Measuring LLM Accuracy
Evaluating the performance of Large Language Models (LLMs) is more complex than classical machine learning models, requiring qualitative and quantitative measures. Qualitative feedback can be gathered using a thumbs-up/thumbs-down system and tracking relevance scores for tasks like code review or query accuracy. Quantitatively, for example, in a pull request use case, only 60% of responses were relevant due to incomplete context, such as missing associated classes in code snippets. Providing full context for tasks and collecting user feedback to refine the system are essential strategies to improve performance.
Unit Test Generation with GenAI
Generative AI tools like GitHub Copilot are increasingly used to automate the creation of unit tests by scripting them based on existing code, allowing developers to refine them to meet specific requirements.
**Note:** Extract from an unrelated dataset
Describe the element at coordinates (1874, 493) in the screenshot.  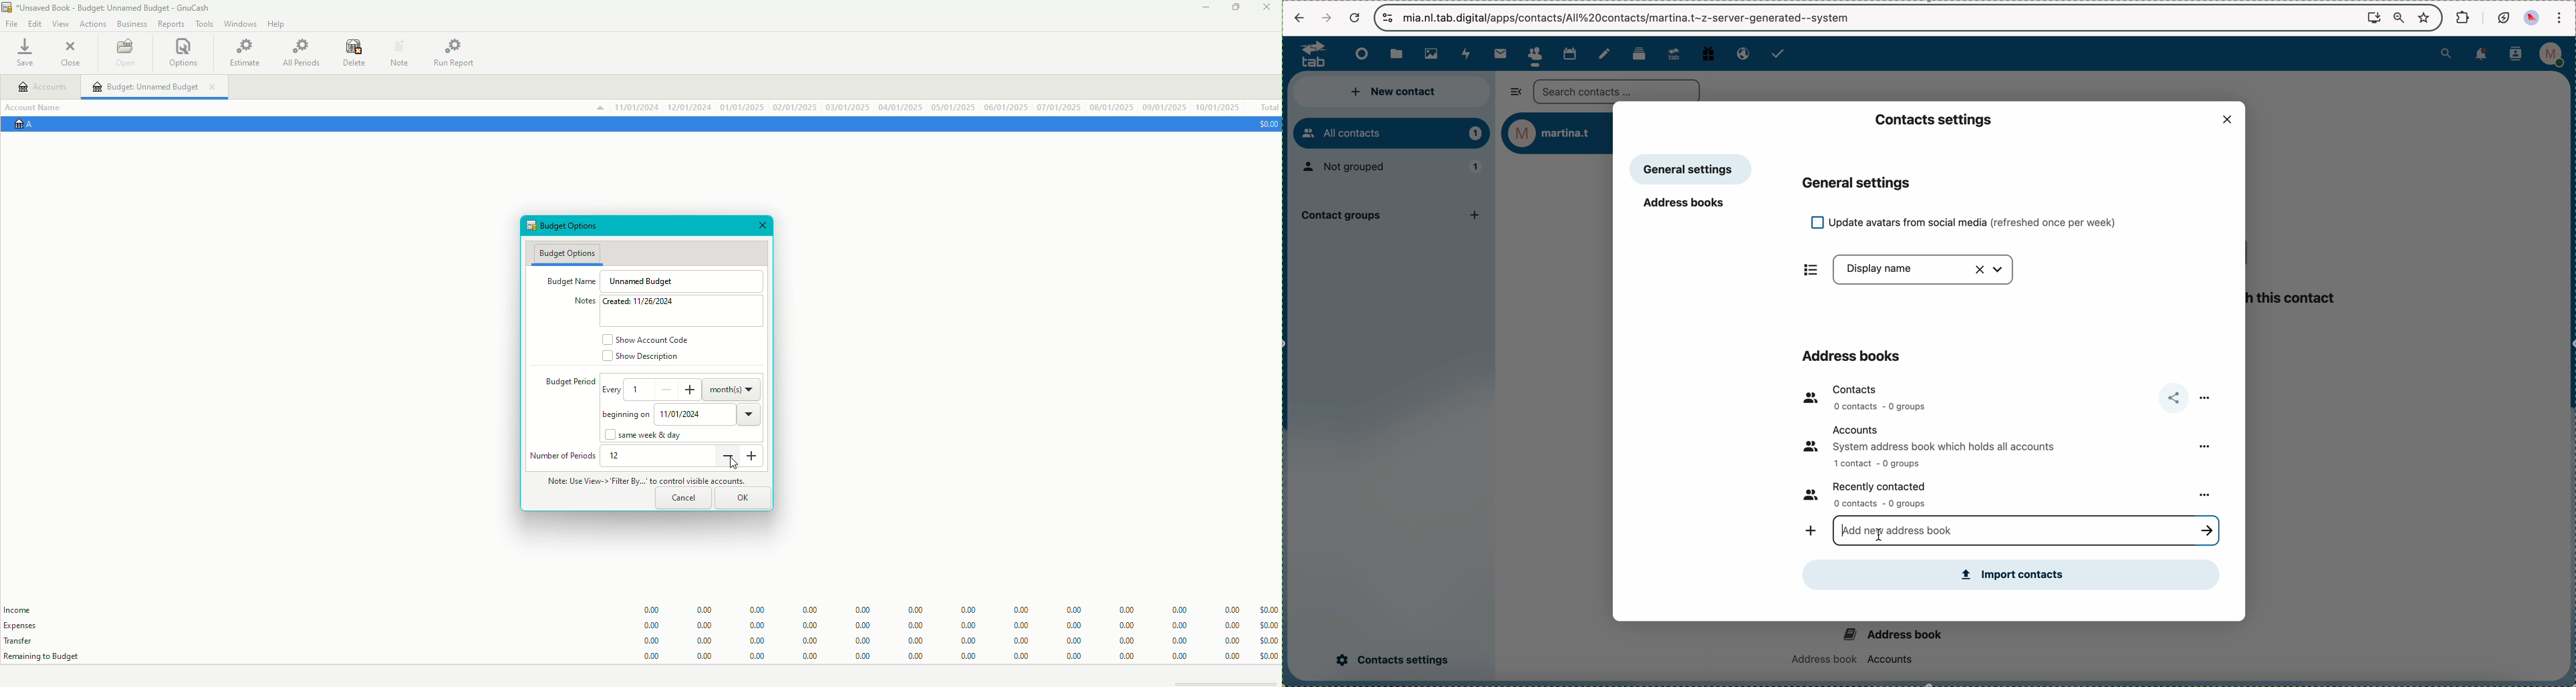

This automation helps new team members quickly contribute by bridging the gap between unfamiliar codebases and meaningful work, and it also boosts efficiency, with reported improvements of 15% to 30% by reducing manual test-writing effort. However, the generated tests often require human review for quality and relevance, and without comprehensive context, such as detailed specifications or behavioral expectations, they may lack completeness.
Unit Test Coverage with GenAI
Unit test coverage measures the percentage of code tested, and GenAI has proven useful in improving this metric. For example, a team using GitHub Copilot increased their coverage from 0% to around 50%, with a target of 70%, which remains challenging but shows significant progress through automation. To optimize coverage, teams focus on high-impact areas like critical code paths or API endpoints, and gradual coverage improvements can enhance the code’s reliability and maintainability over time.
Conclusions
The integration of generative AI capabilities, particularly through tools like Amazon Bedrock and Amazon Q Developer, has the potential to significantly enhance the developer experience. By automating time-consuming tasks such as code reviews, support case investigations, and test generation, engineers can focus more on problem-solving and delivering value to customers. Using large language models not only streamlines processes but also aids in onboarding new team members through code explanation and summarization. However, it is essential to maintain human oversight to ensure the accuracy and relevance of AI-generated outputs. As organizations continue to embrace these technologies, the journey involves change management and demonstrating the tangible benefits of generative AI, ultimately leading to a more efficient and effective engineering workforce.